The New Testament repeatedly affirms Jesus’ true identity as the Messiah, the Christ, the Son of the living God. Jesus is the one through whom God’s promise to redeem Israel and all of creation finds fulfillment. Jesus is the one through whom God has acted to save us from the powers of sin and evil by defeating those powers – not through force or violence – but through his own death and resurrection.

That’s the New Testament’s response to the question, “Who do you say I am?” It’s a response that gets fleshed out more fully in the historic creeds of the Church, and it’s a response which we pray in our liturgies every time we gather to worship God in Word and Sacrament.

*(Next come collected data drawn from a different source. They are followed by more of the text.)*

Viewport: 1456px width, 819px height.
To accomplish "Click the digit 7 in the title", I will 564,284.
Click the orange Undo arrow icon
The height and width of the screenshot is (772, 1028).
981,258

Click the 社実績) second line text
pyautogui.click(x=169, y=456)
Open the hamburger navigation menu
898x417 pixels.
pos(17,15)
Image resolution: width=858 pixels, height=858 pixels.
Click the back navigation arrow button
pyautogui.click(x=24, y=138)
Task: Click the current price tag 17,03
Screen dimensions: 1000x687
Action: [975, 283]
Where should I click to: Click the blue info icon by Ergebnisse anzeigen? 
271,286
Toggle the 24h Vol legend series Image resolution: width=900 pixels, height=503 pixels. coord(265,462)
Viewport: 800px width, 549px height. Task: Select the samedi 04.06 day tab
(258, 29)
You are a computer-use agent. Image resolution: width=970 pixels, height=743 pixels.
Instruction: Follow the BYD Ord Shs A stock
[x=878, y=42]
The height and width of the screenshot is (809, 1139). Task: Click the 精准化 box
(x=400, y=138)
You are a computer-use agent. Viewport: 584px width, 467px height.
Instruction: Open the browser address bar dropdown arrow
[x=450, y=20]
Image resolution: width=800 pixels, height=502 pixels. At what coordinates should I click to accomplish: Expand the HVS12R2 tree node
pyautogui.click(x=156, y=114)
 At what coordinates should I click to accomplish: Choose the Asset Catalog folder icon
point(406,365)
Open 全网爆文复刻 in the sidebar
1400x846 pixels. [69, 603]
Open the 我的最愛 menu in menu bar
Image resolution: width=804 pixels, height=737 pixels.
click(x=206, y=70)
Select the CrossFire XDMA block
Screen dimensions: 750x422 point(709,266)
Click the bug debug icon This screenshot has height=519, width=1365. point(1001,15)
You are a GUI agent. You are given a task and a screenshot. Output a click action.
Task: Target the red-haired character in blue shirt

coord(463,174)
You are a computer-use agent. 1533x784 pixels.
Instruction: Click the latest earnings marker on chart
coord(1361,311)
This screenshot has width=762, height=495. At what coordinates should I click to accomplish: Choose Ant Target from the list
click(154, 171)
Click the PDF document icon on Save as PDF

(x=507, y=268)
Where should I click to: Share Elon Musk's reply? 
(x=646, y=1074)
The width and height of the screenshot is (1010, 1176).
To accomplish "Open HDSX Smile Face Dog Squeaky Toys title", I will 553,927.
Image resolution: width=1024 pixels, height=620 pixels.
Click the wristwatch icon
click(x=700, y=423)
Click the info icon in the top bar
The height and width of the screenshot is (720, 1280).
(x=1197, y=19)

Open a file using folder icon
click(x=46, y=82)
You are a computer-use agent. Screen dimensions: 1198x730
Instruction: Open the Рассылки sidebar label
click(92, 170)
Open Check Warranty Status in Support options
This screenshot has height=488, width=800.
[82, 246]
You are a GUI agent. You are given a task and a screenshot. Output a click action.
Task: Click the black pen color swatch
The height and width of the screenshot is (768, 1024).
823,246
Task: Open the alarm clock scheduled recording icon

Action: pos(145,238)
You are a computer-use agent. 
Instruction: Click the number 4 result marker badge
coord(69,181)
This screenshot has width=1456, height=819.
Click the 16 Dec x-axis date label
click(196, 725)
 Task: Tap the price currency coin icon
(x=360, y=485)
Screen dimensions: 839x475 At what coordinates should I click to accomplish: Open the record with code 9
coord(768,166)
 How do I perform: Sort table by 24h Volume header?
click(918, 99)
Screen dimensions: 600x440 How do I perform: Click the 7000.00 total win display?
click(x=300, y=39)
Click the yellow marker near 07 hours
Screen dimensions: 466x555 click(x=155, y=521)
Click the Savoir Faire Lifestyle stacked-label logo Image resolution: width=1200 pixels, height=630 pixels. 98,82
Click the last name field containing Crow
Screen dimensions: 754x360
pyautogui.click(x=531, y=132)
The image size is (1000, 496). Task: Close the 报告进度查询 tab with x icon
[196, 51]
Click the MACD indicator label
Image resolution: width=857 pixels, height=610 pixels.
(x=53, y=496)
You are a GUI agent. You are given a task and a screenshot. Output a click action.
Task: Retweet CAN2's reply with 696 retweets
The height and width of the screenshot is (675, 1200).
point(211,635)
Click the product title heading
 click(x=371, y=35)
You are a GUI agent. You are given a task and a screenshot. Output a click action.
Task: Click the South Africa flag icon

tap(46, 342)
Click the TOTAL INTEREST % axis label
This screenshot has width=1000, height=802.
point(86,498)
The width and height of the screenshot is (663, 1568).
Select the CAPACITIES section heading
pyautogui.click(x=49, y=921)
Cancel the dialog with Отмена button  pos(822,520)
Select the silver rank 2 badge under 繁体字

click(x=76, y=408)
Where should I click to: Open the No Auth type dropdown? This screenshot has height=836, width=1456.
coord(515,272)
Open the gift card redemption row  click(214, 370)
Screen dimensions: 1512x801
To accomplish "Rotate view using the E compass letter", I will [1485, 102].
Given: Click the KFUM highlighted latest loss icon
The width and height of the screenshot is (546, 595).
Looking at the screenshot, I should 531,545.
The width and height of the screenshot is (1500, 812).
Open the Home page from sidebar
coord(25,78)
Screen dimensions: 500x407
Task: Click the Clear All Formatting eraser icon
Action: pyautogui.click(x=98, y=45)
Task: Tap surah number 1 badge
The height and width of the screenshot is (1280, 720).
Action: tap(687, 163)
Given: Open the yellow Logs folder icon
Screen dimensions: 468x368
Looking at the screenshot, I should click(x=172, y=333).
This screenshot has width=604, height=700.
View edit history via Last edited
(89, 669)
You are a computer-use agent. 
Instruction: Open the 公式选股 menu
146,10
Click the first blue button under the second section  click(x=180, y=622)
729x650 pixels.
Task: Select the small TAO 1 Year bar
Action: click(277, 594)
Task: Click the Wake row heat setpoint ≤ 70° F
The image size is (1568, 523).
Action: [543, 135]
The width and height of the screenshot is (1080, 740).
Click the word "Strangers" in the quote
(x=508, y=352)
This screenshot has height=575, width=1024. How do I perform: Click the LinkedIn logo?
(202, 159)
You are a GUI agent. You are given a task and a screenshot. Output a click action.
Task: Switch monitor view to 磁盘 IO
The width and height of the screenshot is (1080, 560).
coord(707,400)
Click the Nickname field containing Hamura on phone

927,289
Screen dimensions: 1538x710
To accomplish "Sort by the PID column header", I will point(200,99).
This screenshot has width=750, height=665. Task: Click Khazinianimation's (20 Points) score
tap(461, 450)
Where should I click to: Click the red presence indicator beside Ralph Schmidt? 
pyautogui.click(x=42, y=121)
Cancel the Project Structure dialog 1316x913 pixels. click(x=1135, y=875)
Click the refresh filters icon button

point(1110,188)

That’s all well and fine. But how do we make the Church’s response to the question, “Who do you say I am?” our own response? How do we avoid the pitfall of simply relying on external authorities – even authorities as weighty as Scripture and Tradition – to dictate to us the answer to a question that Jesus wants us to answer for ourselves, from our hearts and with our lives?

We do it the way Peter did it.

Now that may seem like a strange thing to say. After all, doesn’t Jesus assert that Peter’s confession did not come from any human being but was, instead, a revelation from God? And doesn’t that mean that God zapped Peter with a lightning bolt from heaven, jolting him into a sudden awareness of the truth?

Hardly. The revelation of Jesus’ true identity as the Christ doesn’t come from a lightning bolt out of the blue. It’s not a matter of bowing to an external authority or a “problem” to be solved. Coming to know Jesus as the Christ is not a supernatural intervention or a scholarly quest. On the contrary, it’s a relationship to be lived. And it’s a gift to be received.

It’s been said that “We cannot know Jesus without following Jesus;” indeed, “we [must] follow Jesus before we [can come to] know Jesus” [Stanley Hauerwas & William H. Willimon, Resident Aliens: Life in the Christian Colony (Abingdon Press, 1989), p. 55; emphasis in text]. We must be willing to let Jesus be the one who teaches us how to live, and why life is worth living. Following Jesus’ example, we must be willing to put the needs of the poor, the sick, and the suffering ahead of our own. And even when we don’t always understand, we must be willing to follow Jesus all the way to the sufferings of the cross and beyond to the unexpected joys of the resurrection. That’s how we come to know Jesus as the Messiah, the Christ, the Son of the living God.

Coming to know Jesus is sort of like asking someone to marry you or having a child. We can’t possibly know what we’re really getting ourselves into. We’re linking our lives to the fate and fortunes of another, venturing out into the great unknown, not always sure of where it will take us. That takes faith. Not blind faith, mind you, but the kind of faith – the kind of trust – that comes when we fall in love with someone who loves us. That puts us on a journey that will change our lives. For as we follow, we will not only come to know Jesus; we’ll also come to know ourselves for who we really are – beloved children of God whose destinies are interwoven in the life fabric of a community that not even death itself can overcome.